Ever see the ads for a free iPod or a free flat screen TV? (Maybe not so much anymore because of the above-mentioned FTC investigation.) You are promised a free iPod if you fill out a bunch of personal information. Next thing you know, you have a mortgage broker on the phone, trying to get you to refinance your mortgage. You've been sold as a mortgage lead.

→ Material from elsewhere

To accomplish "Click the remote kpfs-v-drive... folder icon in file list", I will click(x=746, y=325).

You are a bad lead, obviously. Not because you aren't a real person or because you don't have a house to refinance (those would be pre-requisites for selling you as a mortgage lead) but because you have no intention of refinancing. A lead has to have both personal information and intentionality. If the person who filled out the lead form does not have the intention to purchase, then they are a bad lead. A company that entices low-intentionality people to fill out lead forms is selling poor quality leads. Lead buyers can figure out a given lead's quality on a lot of dimensions: is the person real, does the name match the address match the telephone number, if the lead becomes a customer then how much will that customer be worth, etc. But determining the intentionality of a given lead is very difficult.
That's why some lead generators sell low-intentionality leads: they are cheap to generate and indistinguishable from high-intentionality leads for a long time. An extension of Gresham's Law holds: bad leads drive out good. And because leads are fungible (a low-intentionality lead generator can sell his leads to another lead generator to be sold to a marketer) the industry has accrued many bad, or at least cynical, actors and the marketers can't weed them out.

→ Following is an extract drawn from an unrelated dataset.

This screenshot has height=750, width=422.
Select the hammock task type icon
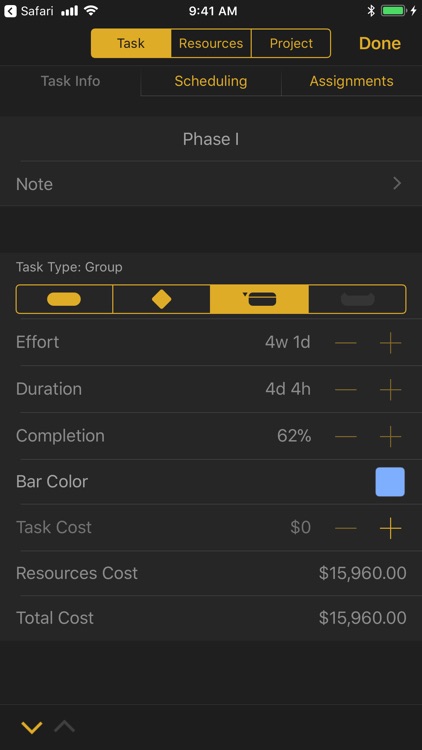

Now, I'm not pointing fingers at anyone. I don't know ValueClick. But incentive marketing creates low intentionality, almost by definition. The mortgage broker calls and the prospect say "yeah, yeah, where's my iPod." One reason marketers pay less, on average, for a customer acquired through lead gen than through display advertising is that marketers don't trust lead generators to not screw them.
This is a problem the lead gen industry needs to solve before our Google can push the last Google into Doubleclick-like obscurity. Any takers?